Record excerpts:
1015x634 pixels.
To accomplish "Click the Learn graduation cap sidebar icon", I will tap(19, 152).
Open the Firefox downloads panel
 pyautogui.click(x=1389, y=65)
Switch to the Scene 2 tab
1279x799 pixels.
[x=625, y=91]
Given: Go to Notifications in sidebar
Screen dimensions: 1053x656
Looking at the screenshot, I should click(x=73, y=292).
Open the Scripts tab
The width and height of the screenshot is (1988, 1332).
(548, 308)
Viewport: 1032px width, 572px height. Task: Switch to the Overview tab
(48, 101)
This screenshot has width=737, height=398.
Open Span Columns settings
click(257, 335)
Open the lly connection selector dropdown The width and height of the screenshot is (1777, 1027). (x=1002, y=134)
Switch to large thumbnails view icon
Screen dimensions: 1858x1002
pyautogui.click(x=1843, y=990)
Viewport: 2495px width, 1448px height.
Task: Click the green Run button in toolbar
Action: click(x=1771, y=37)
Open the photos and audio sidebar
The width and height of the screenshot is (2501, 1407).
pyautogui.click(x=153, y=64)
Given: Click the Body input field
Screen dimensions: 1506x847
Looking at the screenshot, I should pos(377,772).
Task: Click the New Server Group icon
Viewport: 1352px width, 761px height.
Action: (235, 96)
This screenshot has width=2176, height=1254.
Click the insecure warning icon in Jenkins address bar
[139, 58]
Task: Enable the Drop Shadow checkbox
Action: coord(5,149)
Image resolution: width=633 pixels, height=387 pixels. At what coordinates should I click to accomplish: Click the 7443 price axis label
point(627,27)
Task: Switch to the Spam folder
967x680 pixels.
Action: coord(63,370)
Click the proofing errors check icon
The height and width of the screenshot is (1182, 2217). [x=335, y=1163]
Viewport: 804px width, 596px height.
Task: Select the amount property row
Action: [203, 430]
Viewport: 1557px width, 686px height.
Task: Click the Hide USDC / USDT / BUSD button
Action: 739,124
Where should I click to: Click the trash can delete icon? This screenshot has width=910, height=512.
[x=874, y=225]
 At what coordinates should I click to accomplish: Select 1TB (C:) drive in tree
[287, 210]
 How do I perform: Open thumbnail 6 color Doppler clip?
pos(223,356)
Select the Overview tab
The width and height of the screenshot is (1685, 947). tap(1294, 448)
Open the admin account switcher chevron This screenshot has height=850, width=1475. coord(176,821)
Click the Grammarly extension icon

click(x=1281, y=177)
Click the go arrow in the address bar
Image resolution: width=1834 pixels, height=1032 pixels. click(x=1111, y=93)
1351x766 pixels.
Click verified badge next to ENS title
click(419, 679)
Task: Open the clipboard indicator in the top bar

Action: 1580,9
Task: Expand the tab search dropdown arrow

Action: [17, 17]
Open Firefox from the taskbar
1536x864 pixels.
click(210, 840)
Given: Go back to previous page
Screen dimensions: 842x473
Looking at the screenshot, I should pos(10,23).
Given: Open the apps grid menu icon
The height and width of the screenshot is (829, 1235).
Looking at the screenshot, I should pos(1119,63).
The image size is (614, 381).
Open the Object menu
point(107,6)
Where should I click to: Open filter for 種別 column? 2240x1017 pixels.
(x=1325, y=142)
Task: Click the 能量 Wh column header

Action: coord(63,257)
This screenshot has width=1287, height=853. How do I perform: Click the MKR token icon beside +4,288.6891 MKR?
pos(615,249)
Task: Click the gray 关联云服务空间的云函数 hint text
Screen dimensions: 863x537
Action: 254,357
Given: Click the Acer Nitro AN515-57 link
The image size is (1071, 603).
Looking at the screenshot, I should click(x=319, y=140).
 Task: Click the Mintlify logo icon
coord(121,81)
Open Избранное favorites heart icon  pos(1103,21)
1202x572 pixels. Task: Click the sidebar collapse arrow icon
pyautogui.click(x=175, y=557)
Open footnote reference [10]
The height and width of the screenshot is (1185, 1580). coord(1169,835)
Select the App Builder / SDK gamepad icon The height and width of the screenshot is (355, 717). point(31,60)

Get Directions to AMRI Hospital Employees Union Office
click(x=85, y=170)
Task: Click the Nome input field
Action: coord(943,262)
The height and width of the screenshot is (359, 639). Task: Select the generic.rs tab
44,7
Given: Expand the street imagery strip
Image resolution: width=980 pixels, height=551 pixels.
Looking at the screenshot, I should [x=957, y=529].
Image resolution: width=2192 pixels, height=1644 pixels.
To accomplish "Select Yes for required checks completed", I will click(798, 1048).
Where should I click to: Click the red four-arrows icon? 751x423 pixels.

Requirement:
Each record above has to be printed again, word for word.

Task result:
1015x634 pixels.
To accomplish "Click the Learn graduation cap sidebar icon", I will tap(19, 152).
Open the Firefox downloads panel
 pyautogui.click(x=1389, y=65)
Switch to the Scene 2 tab
1279x799 pixels.
[x=625, y=91]
Given: Go to Notifications in sidebar
Screen dimensions: 1053x656
Looking at the screenshot, I should click(x=73, y=292).
Open the Scripts tab
The width and height of the screenshot is (1988, 1332).
(548, 308)
Viewport: 1032px width, 572px height. Task: Switch to the Overview tab
(48, 101)
This screenshot has width=737, height=398.
Open Span Columns settings
click(257, 335)
Open the lly connection selector dropdown The width and height of the screenshot is (1777, 1027). (x=1002, y=134)
Switch to large thumbnails view icon
Screen dimensions: 1858x1002
pyautogui.click(x=1843, y=990)
Viewport: 2495px width, 1448px height.
Task: Click the green Run button in toolbar
Action: click(x=1771, y=37)
Open the photos and audio sidebar
The width and height of the screenshot is (2501, 1407).
pyautogui.click(x=153, y=64)
Given: Click the Body input field
Screen dimensions: 1506x847
Looking at the screenshot, I should pos(377,772).
Task: Click the New Server Group icon
Viewport: 1352px width, 761px height.
Action: (235, 96)
This screenshot has width=2176, height=1254.
Click the insecure warning icon in Jenkins address bar
[139, 58]
Task: Enable the Drop Shadow checkbox
Action: coord(5,149)
Image resolution: width=633 pixels, height=387 pixels. At what coordinates should I click to accomplish: Click the 7443 price axis label
point(627,27)
Task: Switch to the Spam folder
967x680 pixels.
Action: coord(63,370)
Click the proofing errors check icon
The height and width of the screenshot is (1182, 2217). [x=335, y=1163]
Viewport: 804px width, 596px height.
Task: Select the amount property row
Action: [203, 430]
Viewport: 1557px width, 686px height.
Task: Click the Hide USDC / USDT / BUSD button
Action: 739,124
Where should I click to: Click the trash can delete icon? This screenshot has width=910, height=512.
[x=874, y=225]
 At what coordinates should I click to accomplish: Select 1TB (C:) drive in tree
[287, 210]
 How do I perform: Open thumbnail 6 color Doppler clip?
pos(223,356)
Select the Overview tab
The width and height of the screenshot is (1685, 947). tap(1294, 448)
Open the admin account switcher chevron This screenshot has height=850, width=1475. coord(176,821)
Click the Grammarly extension icon

click(x=1281, y=177)
Click the go arrow in the address bar
Image resolution: width=1834 pixels, height=1032 pixels. click(x=1111, y=93)
1351x766 pixels.
Click verified badge next to ENS title
click(419, 679)
Task: Open the clipboard indicator in the top bar

Action: 1580,9
Task: Expand the tab search dropdown arrow

Action: [17, 17]
Open Firefox from the taskbar
1536x864 pixels.
click(210, 840)
Given: Go back to previous page
Screen dimensions: 842x473
Looking at the screenshot, I should pos(10,23).
Given: Open the apps grid menu icon
The height and width of the screenshot is (829, 1235).
Looking at the screenshot, I should pos(1119,63).
The image size is (614, 381).
Open the Object menu
point(107,6)
Where should I click to: Open filter for 種別 column? 2240x1017 pixels.
(x=1325, y=142)
Task: Click the 能量 Wh column header

Action: coord(63,257)
This screenshot has width=1287, height=853. How do I perform: Click the MKR token icon beside +4,288.6891 MKR?
pos(615,249)
Task: Click the gray 关联云服务空间的云函数 hint text
Screen dimensions: 863x537
Action: 254,357
Given: Click the Acer Nitro AN515-57 link
The image size is (1071, 603).
Looking at the screenshot, I should click(x=319, y=140).
 Task: Click the Mintlify logo icon
coord(121,81)
Open Избранное favorites heart icon  pos(1103,21)
1202x572 pixels. Task: Click the sidebar collapse arrow icon
pyautogui.click(x=175, y=557)
Open footnote reference [10]
The height and width of the screenshot is (1185, 1580). coord(1169,835)
Select the App Builder / SDK gamepad icon The height and width of the screenshot is (355, 717). point(31,60)

Get Directions to AMRI Hospital Employees Union Office
click(x=85, y=170)
Task: Click the Nome input field
Action: coord(943,262)
The height and width of the screenshot is (359, 639). Task: Select the generic.rs tab
44,7
Given: Expand the street imagery strip
Image resolution: width=980 pixels, height=551 pixels.
Looking at the screenshot, I should [x=957, y=529].
Image resolution: width=2192 pixels, height=1644 pixels.
To accomplish "Select Yes for required checks completed", I will click(798, 1048).
Where should I click to: Click the red four-arrows icon? 751x423 pixels.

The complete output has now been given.